Provided records –

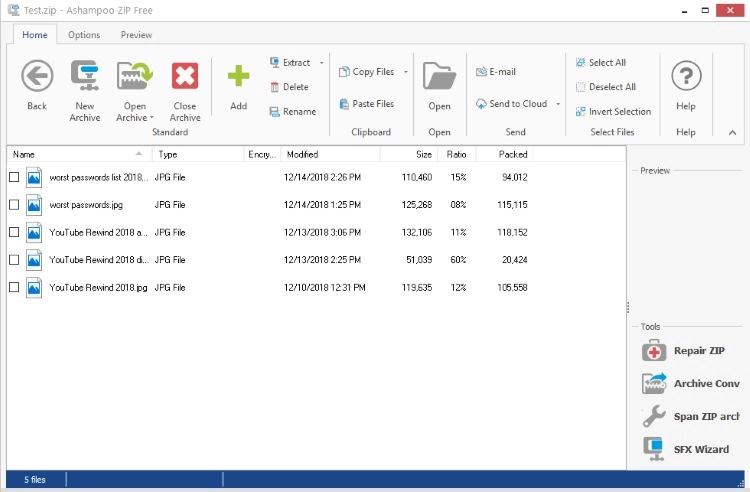Image resolution: width=750 pixels, height=492 pixels.
Task: Launch the SFX Wizard tool
Action: click(x=685, y=449)
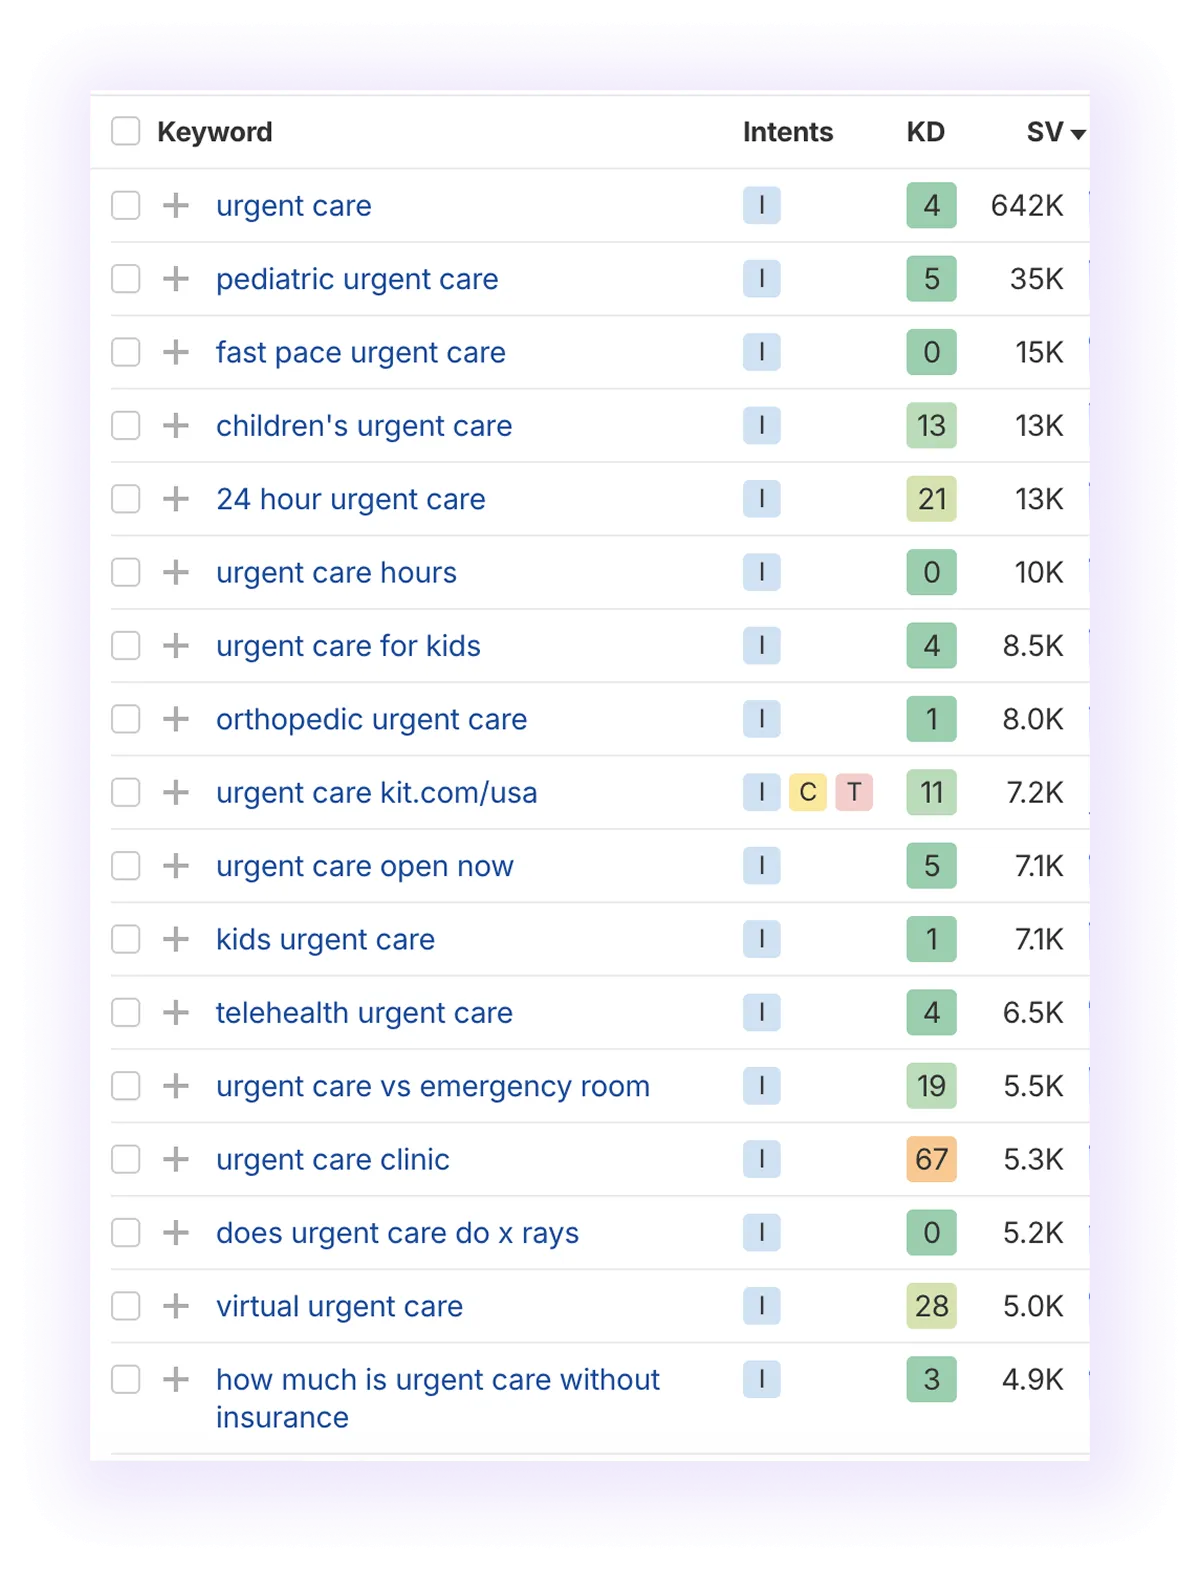Click the sort arrow next to SV
This screenshot has width=1200, height=1571.
[1078, 134]
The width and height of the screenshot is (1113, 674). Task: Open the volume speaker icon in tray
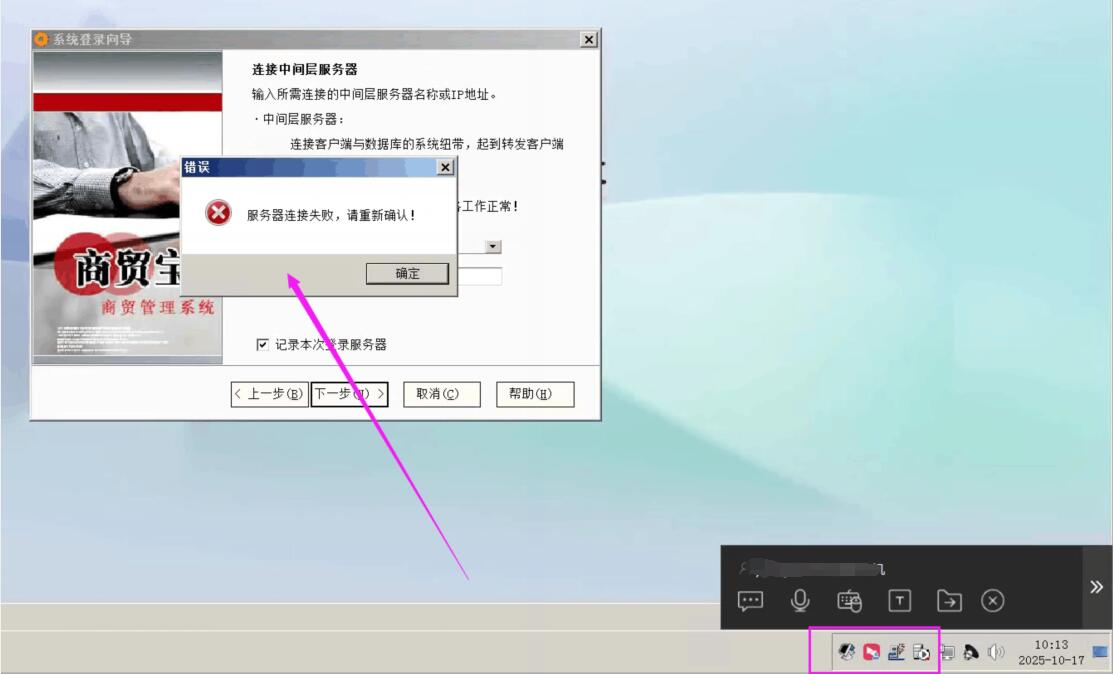[995, 652]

Work request – Everything from the line containing "The width and" through the last line of the listing above must be output exactly, except the pictures.

Written reply –
The width and height of the screenshot is (1113, 674). Task: Open the volume speaker icon in tray
[995, 652]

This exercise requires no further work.